━━ SOURCE EXTRACT

The New York-based retailer said its loss per share totaled 68 cents, falling short of 12 cents per-share profit estimated by analysts.

Quarterly sales dipped 1.5% to $1.22 billion. In the year-ago period, Barnes & Noble reported $28.4 million of loss.

Shares fell 28% to end the day at $11.80.

To focus on the retail business that has been rocked by e-readers and online books, the company has made dramatic restructuring moves in recent months. It spun off the college bookstore business and partnered with Samsung for hardware manufacturing of its Nook tablets.

It also hired a new CEO, tapping former Brookstone chief Ronald Boire in July. Boire formally started his new job Tuesday.

“As we look to the second quarter and beyond, we are focused on opportunities to increase comparable store sales and reduce expenses,” CFO Allen Lindstrom said in a statement.

Revenue for the retail business, which includes Barnes & Noble bookstores and BN.com, fell 1.7% to $939 million. Comparable store sales rose 1.1% as non-book sales grew.

━━━━

### TASKS TO PERFORM
a. List every percentage figure that appears in the Barnes & Noble earnings report.
b. Pick up the Barnes & Noble earnings report after its final sentence and write the next few sentences.

━━ RECORDS

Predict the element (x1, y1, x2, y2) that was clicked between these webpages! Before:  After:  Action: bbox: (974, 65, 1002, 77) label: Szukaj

━━━━
━━ RECORDS

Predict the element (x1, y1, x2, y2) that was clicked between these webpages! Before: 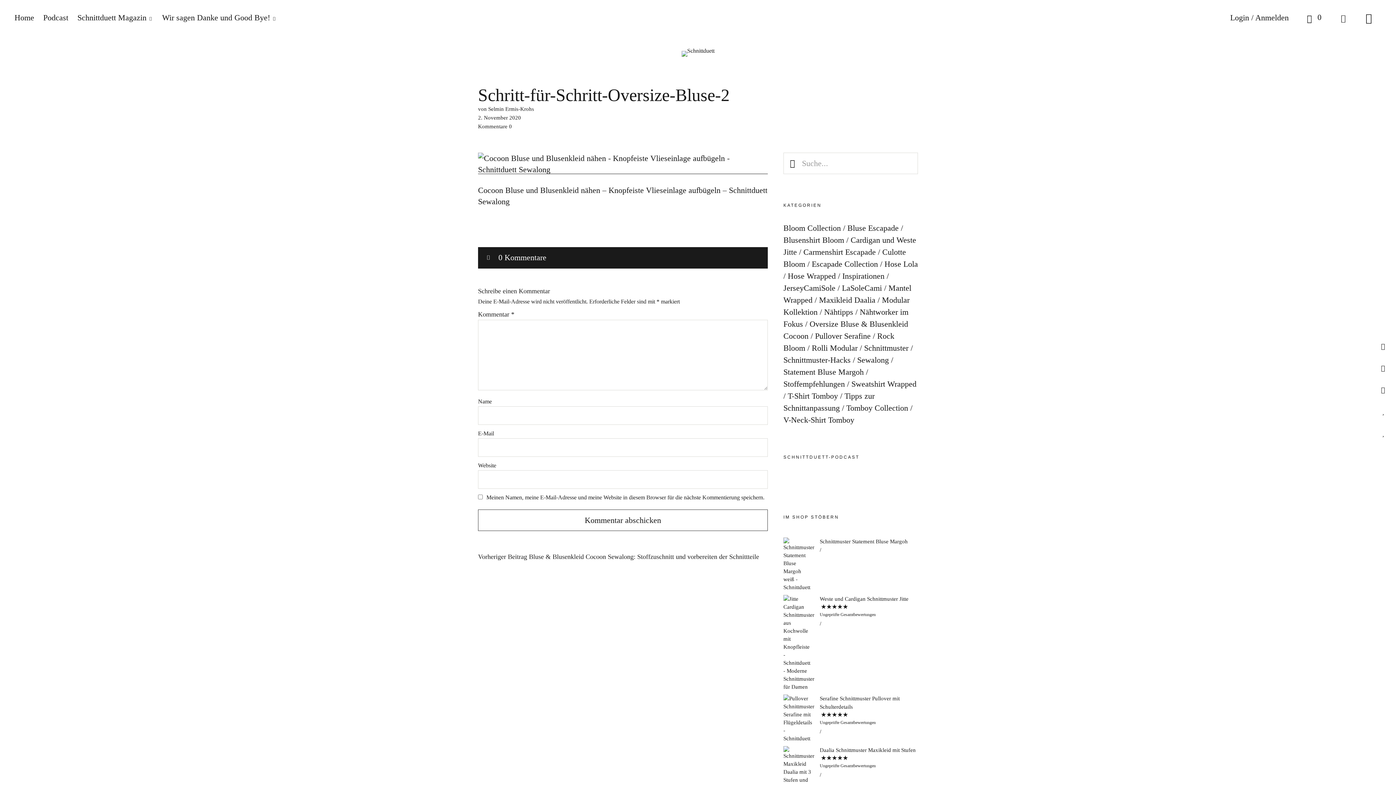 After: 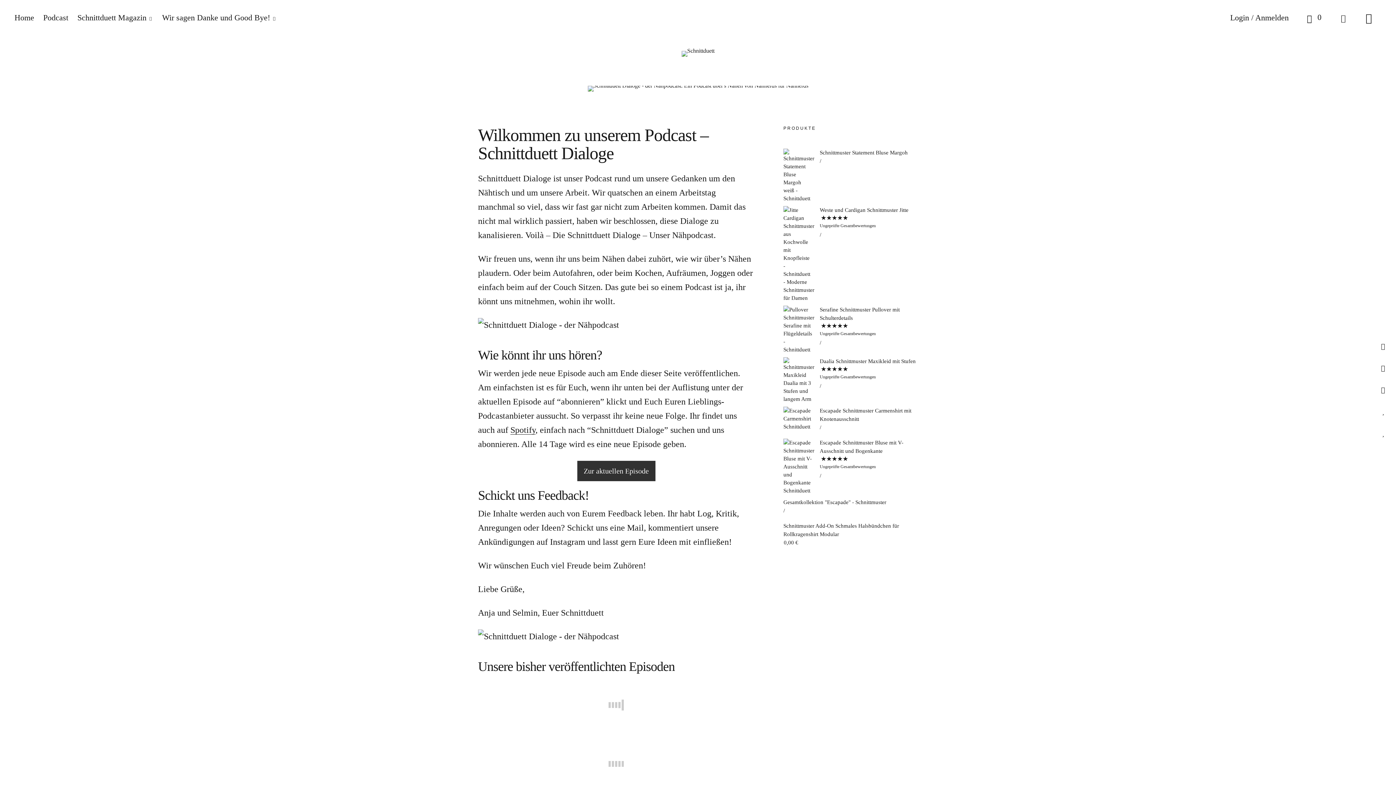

━━━━

### RESPONSES TO THE TASKS
a. 1.5%, 28%, 1.7%, 1.1%

b.
The Nook unit’s revenue continues to plummet as other competitors, such as Apple and Amazon, firm up their market shares. Nook-related sales, including digital content, e-readers, and tablets, were down 22.4% to $54 million. Digital content sales fell 28% to $37 million. Device and accessories sales declined 6.2% to $17 million.

The college segment, which was spun off, had revenues of $239 million, up 5.7%.

For fiscal year 2016, the company continues to expect “retail core comparable bookstore sales,” which exclude sales of Nook products, to rise about 1%.